[[ Data for the task open ]]

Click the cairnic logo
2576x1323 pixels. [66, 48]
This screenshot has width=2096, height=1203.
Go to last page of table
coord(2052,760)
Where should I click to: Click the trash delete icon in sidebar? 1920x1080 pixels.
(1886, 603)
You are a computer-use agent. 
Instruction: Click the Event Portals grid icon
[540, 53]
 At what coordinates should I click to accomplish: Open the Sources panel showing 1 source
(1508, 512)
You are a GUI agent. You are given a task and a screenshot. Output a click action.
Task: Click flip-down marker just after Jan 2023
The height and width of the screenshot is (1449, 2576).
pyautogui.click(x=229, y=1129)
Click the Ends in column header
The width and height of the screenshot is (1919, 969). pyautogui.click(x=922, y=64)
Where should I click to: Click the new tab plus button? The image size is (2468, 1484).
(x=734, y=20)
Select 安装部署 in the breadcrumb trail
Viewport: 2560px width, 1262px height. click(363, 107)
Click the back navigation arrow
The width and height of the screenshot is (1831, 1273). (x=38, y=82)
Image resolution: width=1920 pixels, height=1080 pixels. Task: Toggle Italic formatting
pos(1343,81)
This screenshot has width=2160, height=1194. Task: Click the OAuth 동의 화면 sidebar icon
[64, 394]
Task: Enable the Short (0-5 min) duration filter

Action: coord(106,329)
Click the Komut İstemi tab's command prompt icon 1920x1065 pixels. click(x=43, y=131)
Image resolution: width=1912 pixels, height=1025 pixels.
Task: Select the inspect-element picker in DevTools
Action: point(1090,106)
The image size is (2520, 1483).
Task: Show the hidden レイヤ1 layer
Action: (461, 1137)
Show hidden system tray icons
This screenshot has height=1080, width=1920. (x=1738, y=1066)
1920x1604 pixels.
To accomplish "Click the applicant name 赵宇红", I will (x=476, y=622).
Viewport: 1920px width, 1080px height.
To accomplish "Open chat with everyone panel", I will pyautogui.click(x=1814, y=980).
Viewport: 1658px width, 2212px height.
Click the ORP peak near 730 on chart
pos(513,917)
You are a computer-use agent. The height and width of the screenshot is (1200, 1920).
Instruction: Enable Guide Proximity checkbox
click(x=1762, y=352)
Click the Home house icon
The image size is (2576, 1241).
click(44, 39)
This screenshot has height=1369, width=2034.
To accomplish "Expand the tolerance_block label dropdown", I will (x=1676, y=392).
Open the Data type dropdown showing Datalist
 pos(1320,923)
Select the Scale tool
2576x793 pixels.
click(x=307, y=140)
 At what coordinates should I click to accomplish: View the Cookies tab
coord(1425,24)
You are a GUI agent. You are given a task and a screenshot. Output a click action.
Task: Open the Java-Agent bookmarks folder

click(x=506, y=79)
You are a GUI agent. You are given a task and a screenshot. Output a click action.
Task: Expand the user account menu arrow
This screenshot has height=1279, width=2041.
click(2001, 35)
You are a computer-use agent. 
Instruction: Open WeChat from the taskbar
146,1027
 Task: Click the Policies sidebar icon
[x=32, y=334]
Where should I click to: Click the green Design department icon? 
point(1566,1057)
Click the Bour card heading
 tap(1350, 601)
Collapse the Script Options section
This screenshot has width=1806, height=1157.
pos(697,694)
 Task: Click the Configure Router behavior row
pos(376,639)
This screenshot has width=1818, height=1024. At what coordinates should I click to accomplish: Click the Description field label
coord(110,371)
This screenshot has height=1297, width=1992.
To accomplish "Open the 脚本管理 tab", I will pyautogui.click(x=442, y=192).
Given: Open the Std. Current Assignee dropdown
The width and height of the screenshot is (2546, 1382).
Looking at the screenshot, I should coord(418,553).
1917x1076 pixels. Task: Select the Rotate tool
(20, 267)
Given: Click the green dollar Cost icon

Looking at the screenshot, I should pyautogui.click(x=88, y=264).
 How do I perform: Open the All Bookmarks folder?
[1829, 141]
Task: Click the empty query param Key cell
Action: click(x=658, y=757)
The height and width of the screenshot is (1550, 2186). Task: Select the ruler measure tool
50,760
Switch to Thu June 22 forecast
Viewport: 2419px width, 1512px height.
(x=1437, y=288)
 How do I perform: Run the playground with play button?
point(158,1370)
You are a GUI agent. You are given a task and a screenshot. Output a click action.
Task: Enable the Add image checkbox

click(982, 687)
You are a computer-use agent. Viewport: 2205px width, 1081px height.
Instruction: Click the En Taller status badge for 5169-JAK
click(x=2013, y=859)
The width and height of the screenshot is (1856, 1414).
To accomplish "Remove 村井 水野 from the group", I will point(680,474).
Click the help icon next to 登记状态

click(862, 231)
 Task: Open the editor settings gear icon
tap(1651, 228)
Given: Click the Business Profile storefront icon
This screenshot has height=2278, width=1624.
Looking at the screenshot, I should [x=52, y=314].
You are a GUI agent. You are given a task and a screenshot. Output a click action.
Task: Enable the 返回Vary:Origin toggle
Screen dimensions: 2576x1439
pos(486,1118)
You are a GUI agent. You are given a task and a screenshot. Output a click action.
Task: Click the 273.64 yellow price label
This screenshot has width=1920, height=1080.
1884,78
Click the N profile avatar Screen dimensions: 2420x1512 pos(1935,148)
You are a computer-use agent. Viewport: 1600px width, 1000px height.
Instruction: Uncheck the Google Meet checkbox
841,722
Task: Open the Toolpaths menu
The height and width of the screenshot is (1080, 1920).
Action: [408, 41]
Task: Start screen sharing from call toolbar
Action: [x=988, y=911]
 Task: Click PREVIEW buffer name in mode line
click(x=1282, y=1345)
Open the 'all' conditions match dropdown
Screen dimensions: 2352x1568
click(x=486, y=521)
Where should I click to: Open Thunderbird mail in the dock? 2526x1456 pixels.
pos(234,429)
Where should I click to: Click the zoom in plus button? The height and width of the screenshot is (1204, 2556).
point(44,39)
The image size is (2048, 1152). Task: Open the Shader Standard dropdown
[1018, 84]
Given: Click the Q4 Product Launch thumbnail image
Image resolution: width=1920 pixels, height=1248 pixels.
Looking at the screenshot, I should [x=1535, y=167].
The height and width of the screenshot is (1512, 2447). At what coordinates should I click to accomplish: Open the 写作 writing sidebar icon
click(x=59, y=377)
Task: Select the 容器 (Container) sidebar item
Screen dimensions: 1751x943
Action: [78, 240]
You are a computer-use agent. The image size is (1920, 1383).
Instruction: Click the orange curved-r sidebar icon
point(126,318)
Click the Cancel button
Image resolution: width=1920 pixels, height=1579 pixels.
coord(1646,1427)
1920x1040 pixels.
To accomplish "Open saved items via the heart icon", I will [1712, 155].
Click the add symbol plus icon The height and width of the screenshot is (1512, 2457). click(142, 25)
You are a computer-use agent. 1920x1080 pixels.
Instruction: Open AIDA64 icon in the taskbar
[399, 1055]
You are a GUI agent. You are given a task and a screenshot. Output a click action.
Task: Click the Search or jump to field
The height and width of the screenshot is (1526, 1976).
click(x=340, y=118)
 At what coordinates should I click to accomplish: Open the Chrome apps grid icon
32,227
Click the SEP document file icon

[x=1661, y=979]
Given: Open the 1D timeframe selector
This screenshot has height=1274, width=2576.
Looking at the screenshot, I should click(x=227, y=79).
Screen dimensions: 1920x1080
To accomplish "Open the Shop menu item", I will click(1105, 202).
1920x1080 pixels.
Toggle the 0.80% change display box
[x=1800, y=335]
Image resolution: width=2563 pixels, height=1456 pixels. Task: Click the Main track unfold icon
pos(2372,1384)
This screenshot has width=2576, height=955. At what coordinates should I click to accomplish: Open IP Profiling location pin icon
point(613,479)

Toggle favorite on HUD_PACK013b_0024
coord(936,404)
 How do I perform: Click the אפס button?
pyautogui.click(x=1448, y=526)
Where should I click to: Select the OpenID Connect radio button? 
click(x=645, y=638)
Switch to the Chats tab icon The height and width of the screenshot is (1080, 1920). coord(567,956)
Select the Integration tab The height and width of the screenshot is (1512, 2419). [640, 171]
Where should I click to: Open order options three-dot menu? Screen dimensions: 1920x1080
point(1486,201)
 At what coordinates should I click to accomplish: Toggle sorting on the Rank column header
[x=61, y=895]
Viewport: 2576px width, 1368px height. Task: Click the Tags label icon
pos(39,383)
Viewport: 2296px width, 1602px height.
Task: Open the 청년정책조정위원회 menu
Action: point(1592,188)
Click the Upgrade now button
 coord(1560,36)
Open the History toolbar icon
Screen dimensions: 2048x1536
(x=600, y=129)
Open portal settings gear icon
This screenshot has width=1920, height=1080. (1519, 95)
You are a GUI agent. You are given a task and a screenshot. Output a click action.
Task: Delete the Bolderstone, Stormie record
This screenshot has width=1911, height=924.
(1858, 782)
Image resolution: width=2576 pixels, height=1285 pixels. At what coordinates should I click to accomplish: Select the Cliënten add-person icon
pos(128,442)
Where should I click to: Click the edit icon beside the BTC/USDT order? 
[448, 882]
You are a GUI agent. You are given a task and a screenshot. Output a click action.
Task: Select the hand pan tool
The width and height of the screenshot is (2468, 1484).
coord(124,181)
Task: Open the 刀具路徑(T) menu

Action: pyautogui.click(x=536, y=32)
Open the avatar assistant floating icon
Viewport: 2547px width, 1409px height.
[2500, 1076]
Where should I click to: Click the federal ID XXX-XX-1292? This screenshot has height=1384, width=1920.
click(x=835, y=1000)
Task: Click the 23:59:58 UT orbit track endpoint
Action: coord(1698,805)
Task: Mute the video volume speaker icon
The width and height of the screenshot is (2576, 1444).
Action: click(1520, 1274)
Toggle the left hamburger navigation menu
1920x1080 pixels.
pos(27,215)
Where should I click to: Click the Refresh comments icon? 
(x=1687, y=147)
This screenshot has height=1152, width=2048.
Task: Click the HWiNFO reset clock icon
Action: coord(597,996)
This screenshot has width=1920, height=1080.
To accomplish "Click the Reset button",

[[ Data for the task closed ]]

◆ What to produce
Word for word, repeat the data from its first line through the line with "You are a computer-use agent. The height", including both of those lines and no others.

◆ Output
Click the cairnic logo
2576x1323 pixels. [66, 48]
This screenshot has width=2096, height=1203.
Go to last page of table
coord(2052,760)
Where should I click to: Click the trash delete icon in sidebar? 1920x1080 pixels.
(1886, 603)
You are a computer-use agent. 
Instruction: Click the Event Portals grid icon
[540, 53]
 At what coordinates should I click to accomplish: Open the Sources panel showing 1 source
(1508, 512)
You are a GUI agent. You are given a task and a screenshot. Output a click action.
Task: Click flip-down marker just after Jan 2023
The height and width of the screenshot is (1449, 2576).
pyautogui.click(x=229, y=1129)
Click the Ends in column header
The width and height of the screenshot is (1919, 969). pyautogui.click(x=922, y=64)
Where should I click to: Click the new tab plus button? The image size is (2468, 1484).
(x=734, y=20)
Select 安装部署 in the breadcrumb trail
Viewport: 2560px width, 1262px height. click(363, 107)
Click the back navigation arrow
The width and height of the screenshot is (1831, 1273). (x=38, y=82)
Image resolution: width=1920 pixels, height=1080 pixels. Task: Toggle Italic formatting
pos(1343,81)
This screenshot has width=2160, height=1194. Task: Click the OAuth 동의 화면 sidebar icon
[64, 394]
Task: Enable the Short (0-5 min) duration filter

Action: coord(106,329)
Click the Komut İstemi tab's command prompt icon 1920x1065 pixels. click(x=43, y=131)
Image resolution: width=1912 pixels, height=1025 pixels.
Task: Select the inspect-element picker in DevTools
Action: point(1090,106)
The image size is (2520, 1483).
Task: Show the hidden レイヤ1 layer
Action: (461, 1137)
Show hidden system tray icons
This screenshot has height=1080, width=1920. (x=1738, y=1066)
1920x1604 pixels.
To accomplish "Click the applicant name 赵宇红", I will (x=476, y=622).
Viewport: 1920px width, 1080px height.
To accomplish "Open chat with everyone panel", I will pyautogui.click(x=1814, y=980).
Viewport: 1658px width, 2212px height.
Click the ORP peak near 730 on chart
pos(513,917)
You are a computer-use agent. The height and width of the screenshot is (1200, 1920).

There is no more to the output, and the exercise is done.